Woord van de pastoor

Vrienden,

De kans is groot dat wanneer u dit artikeltje leest u nog aan het bijkomen bent van het Carnaval dat de afgelopen dagen is gevierd. Hoewel Carnaval -anders dan wel eens wordt beweerd- niet een kerkelijk feest is, heeft het wel zijn oorsprong in een voor de Kerk erg belangrijke periode van het jaar, namelijk de Vastentijd.

De avond voordat de 40 dagen durende boetetijd van de Kerk begint wordt wel Vastenavond genoemd. Het is van oudsher het moment waarop mensen zich nog één keer flink te goed doen aan lekkere spijzen en dranken voordat met Aswoensdag de soberheid begint. Deze ene avond groeide de laatste 70 jaar uit tot het huidige Carnaval, dat inmiddels meerdere avonden en op sommige plaatsen zelfs meerdere weken wordt gevierd.

Een leven zonder feest is kaal en daarom is het goed dat de sleur van alledag af en toe met een feest wordt doorbroken. Omgekeerd is een leven met alléén maar feest misschien nog wel kaler. Met reden heeft de Kerk daarom al eeuwenlang de traditie om op weg naar het grootste feest van het hele jaar Pasen, eerst grondig tot bezinning te komen over de betekenis daarvan.

Vóórdat Jezus zijn openbare leven inging trok Hij zich veertig dagen terug in de woestijn, om zich daar volledig op zijn hemelse Vader en zijn ophanden zijnde missie te kunnen richten. In de Bijbel lezen we dat in die periode de duivel hem herhaaldelijk komt bezoeken om Hem te verleiden zijn heilig leven op te geven en te kiezen voor aardse macht en genot. Een zelfde periode trekt ook de Kerk zich wereldwijd jaarlijks terug om zichzelf te zuiveren en te verdiepen.
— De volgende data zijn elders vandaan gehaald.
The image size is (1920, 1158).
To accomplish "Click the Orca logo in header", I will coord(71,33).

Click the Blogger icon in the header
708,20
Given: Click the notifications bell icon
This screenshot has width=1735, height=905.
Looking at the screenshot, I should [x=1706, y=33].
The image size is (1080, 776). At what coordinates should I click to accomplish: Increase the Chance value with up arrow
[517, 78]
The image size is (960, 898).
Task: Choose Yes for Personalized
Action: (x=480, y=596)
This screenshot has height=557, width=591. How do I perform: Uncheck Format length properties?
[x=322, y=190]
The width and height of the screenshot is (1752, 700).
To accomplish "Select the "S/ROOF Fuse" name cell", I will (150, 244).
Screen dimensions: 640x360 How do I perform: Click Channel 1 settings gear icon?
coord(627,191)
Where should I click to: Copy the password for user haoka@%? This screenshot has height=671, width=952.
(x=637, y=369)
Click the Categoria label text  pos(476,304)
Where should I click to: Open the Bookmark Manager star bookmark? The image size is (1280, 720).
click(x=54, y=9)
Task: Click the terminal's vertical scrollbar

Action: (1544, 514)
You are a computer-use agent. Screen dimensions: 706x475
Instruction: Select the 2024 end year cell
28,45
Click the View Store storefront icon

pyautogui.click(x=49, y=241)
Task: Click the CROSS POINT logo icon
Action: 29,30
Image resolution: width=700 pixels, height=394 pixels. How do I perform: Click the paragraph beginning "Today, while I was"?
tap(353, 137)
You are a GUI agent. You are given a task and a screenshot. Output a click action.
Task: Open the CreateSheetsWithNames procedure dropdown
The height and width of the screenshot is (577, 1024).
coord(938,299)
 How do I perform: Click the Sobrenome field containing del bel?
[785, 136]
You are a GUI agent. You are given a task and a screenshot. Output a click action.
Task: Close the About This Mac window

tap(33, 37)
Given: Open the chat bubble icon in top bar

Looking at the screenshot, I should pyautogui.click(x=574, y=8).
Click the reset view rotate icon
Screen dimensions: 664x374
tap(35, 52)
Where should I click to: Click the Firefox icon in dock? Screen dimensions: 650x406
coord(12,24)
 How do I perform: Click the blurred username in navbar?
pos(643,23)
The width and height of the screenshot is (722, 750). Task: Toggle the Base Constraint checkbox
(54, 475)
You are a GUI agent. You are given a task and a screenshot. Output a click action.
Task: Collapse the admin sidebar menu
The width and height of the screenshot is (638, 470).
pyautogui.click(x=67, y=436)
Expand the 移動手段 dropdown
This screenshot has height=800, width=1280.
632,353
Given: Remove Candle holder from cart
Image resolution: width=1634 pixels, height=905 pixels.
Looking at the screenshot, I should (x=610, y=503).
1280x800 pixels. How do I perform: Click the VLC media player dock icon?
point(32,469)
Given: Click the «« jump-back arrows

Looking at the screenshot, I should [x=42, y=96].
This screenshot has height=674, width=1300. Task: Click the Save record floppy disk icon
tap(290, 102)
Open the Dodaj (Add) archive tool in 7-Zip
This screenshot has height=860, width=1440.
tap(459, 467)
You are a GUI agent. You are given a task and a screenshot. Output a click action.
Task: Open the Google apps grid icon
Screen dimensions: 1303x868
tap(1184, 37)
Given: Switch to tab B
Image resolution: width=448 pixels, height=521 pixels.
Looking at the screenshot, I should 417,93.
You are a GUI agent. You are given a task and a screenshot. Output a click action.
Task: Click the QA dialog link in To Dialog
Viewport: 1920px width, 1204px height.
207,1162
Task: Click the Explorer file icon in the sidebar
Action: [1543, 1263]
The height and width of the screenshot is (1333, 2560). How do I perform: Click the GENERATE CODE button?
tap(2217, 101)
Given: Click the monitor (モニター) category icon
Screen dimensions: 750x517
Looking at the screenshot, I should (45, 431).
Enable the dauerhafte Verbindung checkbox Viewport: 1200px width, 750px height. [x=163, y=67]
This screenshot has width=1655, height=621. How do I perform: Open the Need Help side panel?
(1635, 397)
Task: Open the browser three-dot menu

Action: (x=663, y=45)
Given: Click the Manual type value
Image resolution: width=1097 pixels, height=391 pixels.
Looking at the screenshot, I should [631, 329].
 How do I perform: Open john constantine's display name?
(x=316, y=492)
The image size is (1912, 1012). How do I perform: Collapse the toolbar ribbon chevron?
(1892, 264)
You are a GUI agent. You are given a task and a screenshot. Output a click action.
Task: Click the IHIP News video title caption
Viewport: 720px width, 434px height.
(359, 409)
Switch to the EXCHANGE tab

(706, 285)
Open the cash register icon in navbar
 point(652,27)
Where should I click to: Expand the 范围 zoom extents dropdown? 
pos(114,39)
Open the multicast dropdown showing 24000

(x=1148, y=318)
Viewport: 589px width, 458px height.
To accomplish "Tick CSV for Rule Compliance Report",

Om zich te bezinnen op dat grote mysterie van Pasen waarbij we vieren dat Jezus dwars door de dood heen, naar een nieuw en altijddurend leven trekt.

In deze veertigdagentijd staan drie pijlers voor alle gelovigen centraal: gebed, vasten en naastenliefde. Dagelijks willen we tot echte bezinning en gebed komen om zo de Heer steeds meer tot middelpunt van ons leven te maken. Dagelijks geven we door te vasten een deel van het aardse genot, zoals eten, op om onze honger naar het hemelse te laten groeien . Dagelijks ook proberen we heel bewust iets goeds of liefdevols voor elkaar te doen, want we kunnen niet van God houden zonder dat we niet ook meer van elkaar gaan houden.

Of u nu de komende Vastentijd met grotere regelmaat ook naar de doordeweekse Missen komt. Of u nou weer eens een Bijbel uit de kast pakt en er elke dag een paar minuten in leest. Of u nou eens een paar uur per dag uw telefoon of internet uitlaat om echt ruimte te maken voor stilte en gebed. Het maakt niet zo gek veel uit hoe u vorm geeft aan de Vastentijd, zolang u maar twee dingen duidelijk voor ogen houdt: ten eerste zorg dat u het echt vóelt; dat het u echt iets kost. Ten tweede doe het vanuit liefde, ofwel “doe het van harte”, dan zult u zien dat u over 40 dagen echt een ander Pasen zult vieren.

Ik wens u allen een hele gezegende Vastentijd toe!